This prevents the cluster from treating harlan’s OSDs as permanently lost and starting a potentially hours-long rebalance. You’ll unset these flags after the node rejoins.

The Fresh Install

Boot from the Proxmox installer USB. The key decisions:

The installer will create a fresh rpool on the new SSDs. The OSD drives are untouched.

Legacy BIOS vs UEFI

harlan was kept on Legacy BIOS for the reinstall because the other cluster nodes are also Legacy BIOS. Mixing boot modes in a cluster is fine — each node boots independently — but switching a live node from Legacy to UEFI requires repartitioning the boot disks, which adds risk during an already stressful recovery.

The practical rule: keep the same boot mode as the original install for an emergency recovery. Switch to UEFI on a planned fresh install when you have time to do it deliberately — see Part 3 for the planned migration path that includes the UEFI upgrade.

Post-Install Identity Restoration

Once the fresh install is up and you can SSH in, restore the node’s identity before joining the cluster.

1. Restore the HostID

# Set the hostid to match the original
zgenhostid a8c00b56

Verify it took:

hostid
# should output: a8c00b56

Without this step, ZFS will import the rpool with a hostid mismatch warning. The pool still works, but the warning persists across reboots and can cause confusion. More importantly, if you ever need to import the pool on another node for recovery, the mismatch can complicate things.

2. Restore Network Configuration

# Copy back from the backup tarball
tar -xvzf /path/to/harlan_backup_2026-01-15.tar.gz \
  -C / \
  etc/network/interfaces \
  etc/hosts \
  etc/resolv.conf

Verify the interfaces match what the installer configured. The installer may have set up the bridge correctly already if you used the same hostname and IP — but confirm vmbr0 and vmbr1 (SAN network) are both present.

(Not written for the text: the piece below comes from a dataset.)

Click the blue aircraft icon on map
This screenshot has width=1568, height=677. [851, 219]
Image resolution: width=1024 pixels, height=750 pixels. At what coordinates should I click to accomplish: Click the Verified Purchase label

3. Restore LXC UID/GID Mappings

tar -xvzf /path/to/harlan_backup_2026-01-15.tar.gz \
  -C / \
  etc/subuid \
  etc/subgid

If you skip this, unprivileged LXC containers will fail to start with permission errors. The Jellyfin LXC on harlan hit exactly this problem — the container started but couldn’t write to its data directories because the UID mapping was wrong.

4. Restore USB Boot Quirks

cp /path/to/etc-default-grub.d-usb-quirks.cfg \
  /etc/default/grub.d/usb-quirks.cfg

update-grub

This must be done before the OSDs are activated, or the USB drives may not be accessible.

5. Run the Proxmox Post-Install Script (Optional)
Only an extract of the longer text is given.